Quick Hits From Iraq

From Holden:

A War that will Live in Infamy

The official death toll of U.S. service members killed in Iraq since the March 2003 invasion has now exceeded that of Pearl Harbor.

As of Tuesday 2,423 troops had died in the Iraq conflict. The number killed at Pearl Harbor was 2,403.

Bugging Out

South Korea began bringing troops home from Iraq Tuesday under a plan to scale back its presence there by a third, military officials said.

Seoul plans to withdraw about 1,000 of its 3,200-member contingent stationed in northern Iraq by the end of this year.

[snip]

South Korea deployed nearly 3,600 troops in the northern Iraq city of Irbil in 2004, making it the second-largest U.S. coalition partner after Britain.

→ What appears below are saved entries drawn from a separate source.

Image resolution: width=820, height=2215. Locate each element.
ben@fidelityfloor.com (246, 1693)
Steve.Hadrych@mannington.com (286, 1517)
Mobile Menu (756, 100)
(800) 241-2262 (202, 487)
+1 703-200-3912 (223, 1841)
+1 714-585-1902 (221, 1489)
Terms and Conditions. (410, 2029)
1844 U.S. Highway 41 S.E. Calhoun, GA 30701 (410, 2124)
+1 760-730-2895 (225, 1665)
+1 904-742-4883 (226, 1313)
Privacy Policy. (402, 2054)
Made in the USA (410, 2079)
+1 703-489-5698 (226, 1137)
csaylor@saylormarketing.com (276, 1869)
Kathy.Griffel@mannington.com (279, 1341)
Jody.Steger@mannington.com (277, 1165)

Can You Hear Me Now? Good!

A sectarian scuffle in the lobby of Iraq’s parliament — over a religious mobile phone ringtone — prompted an angry walkout by some legislators on Wednesday.

[snip]

Gufran al-Saidi, from the Islamist movement of fiery Shi’ite cleric Moqtada al-Sadr, stormed out and told reporters that a bodyguard for speaker Mahmoud al-Mashhadani had attacked one of her aides on Monday because her phone played a Shi’ite chant.

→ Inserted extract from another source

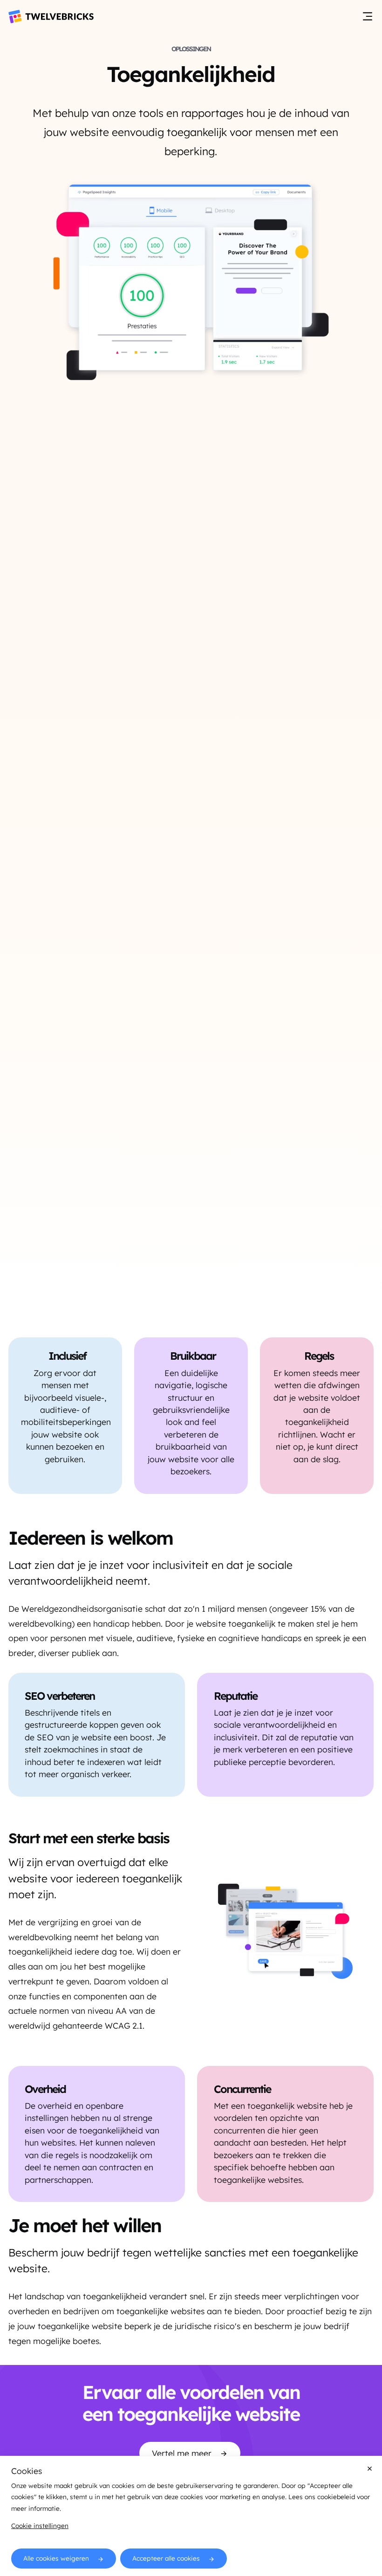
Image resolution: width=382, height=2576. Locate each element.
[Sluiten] (369, 2468)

Other members joined the walkout and complained that the speaker had acted improperly by switching off Saidi’s microphone and ordering television cameras to be switched off.

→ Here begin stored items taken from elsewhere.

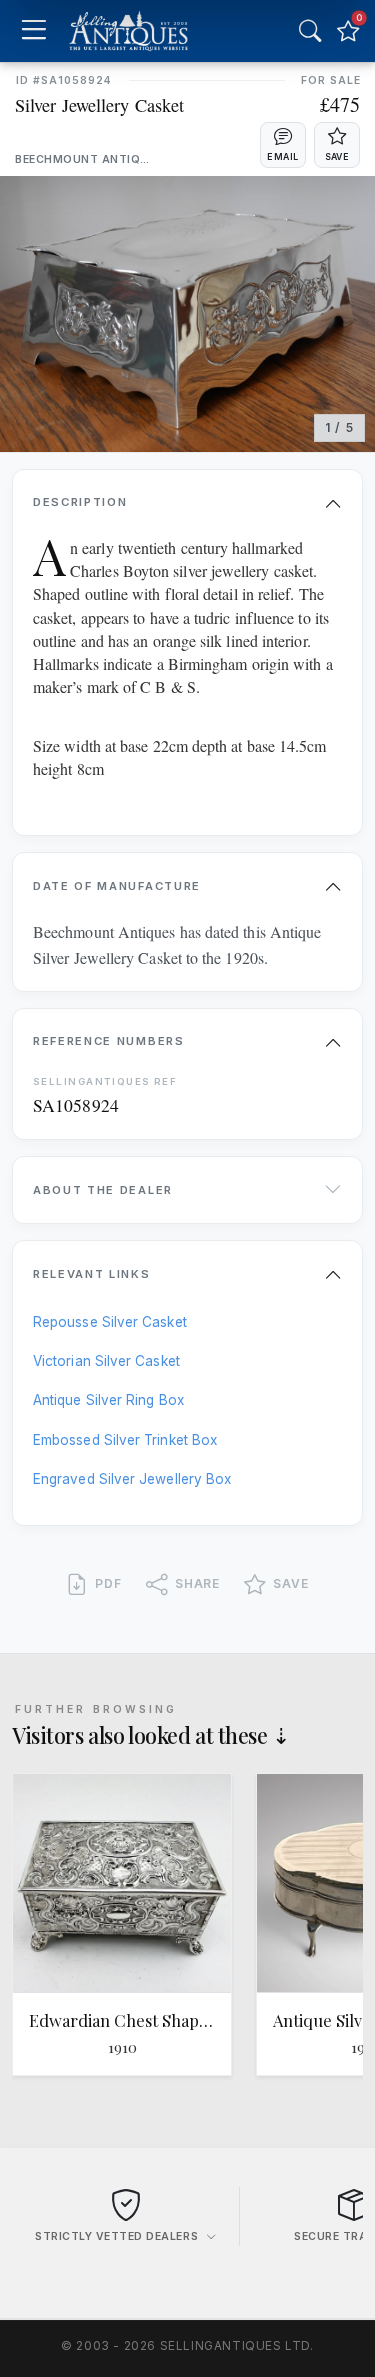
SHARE (198, 1583)
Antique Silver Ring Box (108, 1400)
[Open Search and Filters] (310, 31)
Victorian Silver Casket (106, 1361)
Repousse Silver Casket (110, 1322)
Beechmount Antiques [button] (82, 159)
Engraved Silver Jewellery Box (132, 1479)
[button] (283, 145)
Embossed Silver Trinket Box (125, 1440)
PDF (108, 1583)
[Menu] (33, 31)
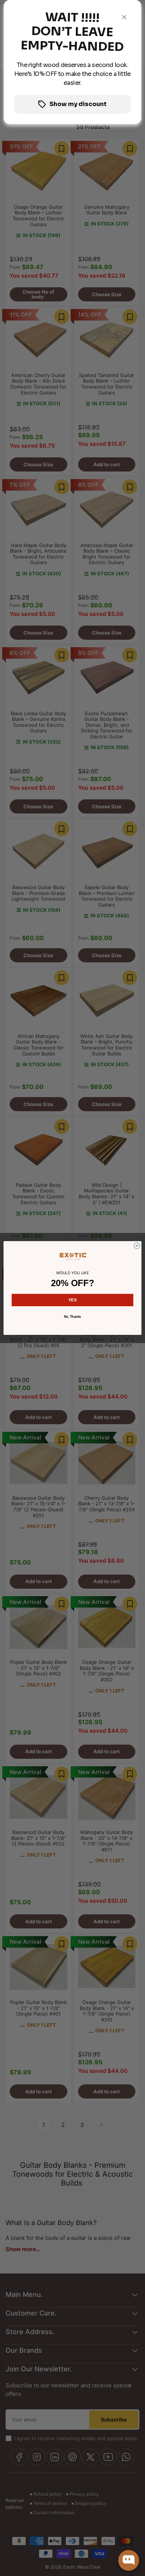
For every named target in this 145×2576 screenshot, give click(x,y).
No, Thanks (72, 1317)
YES (72, 1300)
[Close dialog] (137, 1246)
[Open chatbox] (128, 2560)
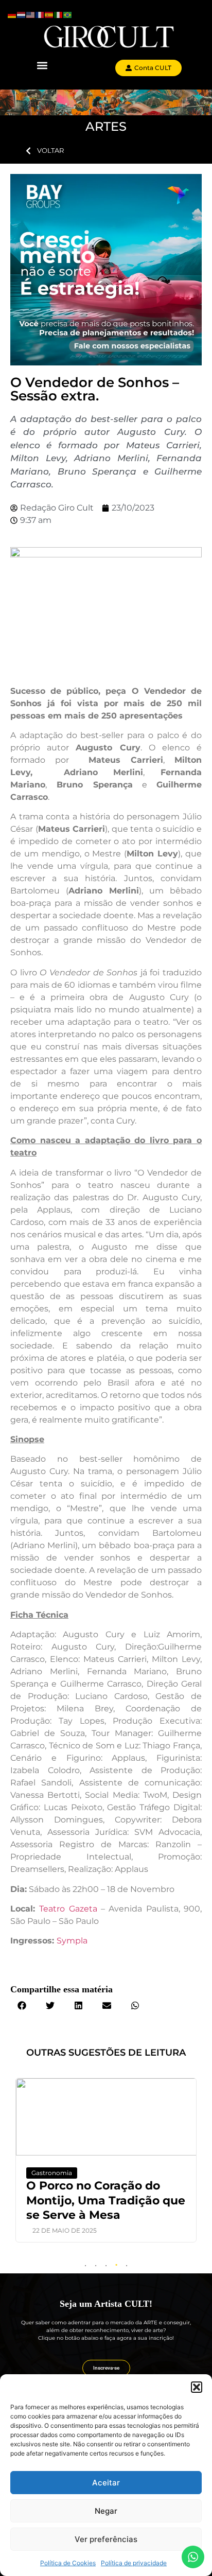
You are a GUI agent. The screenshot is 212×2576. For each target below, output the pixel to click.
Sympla (72, 1941)
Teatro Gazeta (68, 1909)
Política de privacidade (134, 2563)
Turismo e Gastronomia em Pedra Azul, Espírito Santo (108, 2200)
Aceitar (106, 2482)
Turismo (57, 2173)
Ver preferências (106, 2539)
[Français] (40, 14)
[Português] (68, 14)
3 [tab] (106, 2265)
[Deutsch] (12, 14)
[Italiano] (58, 14)
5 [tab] (126, 2265)
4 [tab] (116, 2265)
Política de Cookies (68, 2563)
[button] (196, 2387)
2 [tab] (96, 2265)
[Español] (49, 14)
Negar (106, 2511)
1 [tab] (85, 2265)
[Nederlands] (21, 14)
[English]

Saidi, appearing veiled in a traditional black robe, said her aide was holding her phone for her in the lobby when it rang — with a Shi’ite religious harmony. A bodyguard for speaker Mashhadani came over and told him to switch it off, she said.

He did. But when the phone rang again, several parliamentary guards attacked Saidi’s assistant and there was a general scuffle, she said, in which she too became involved.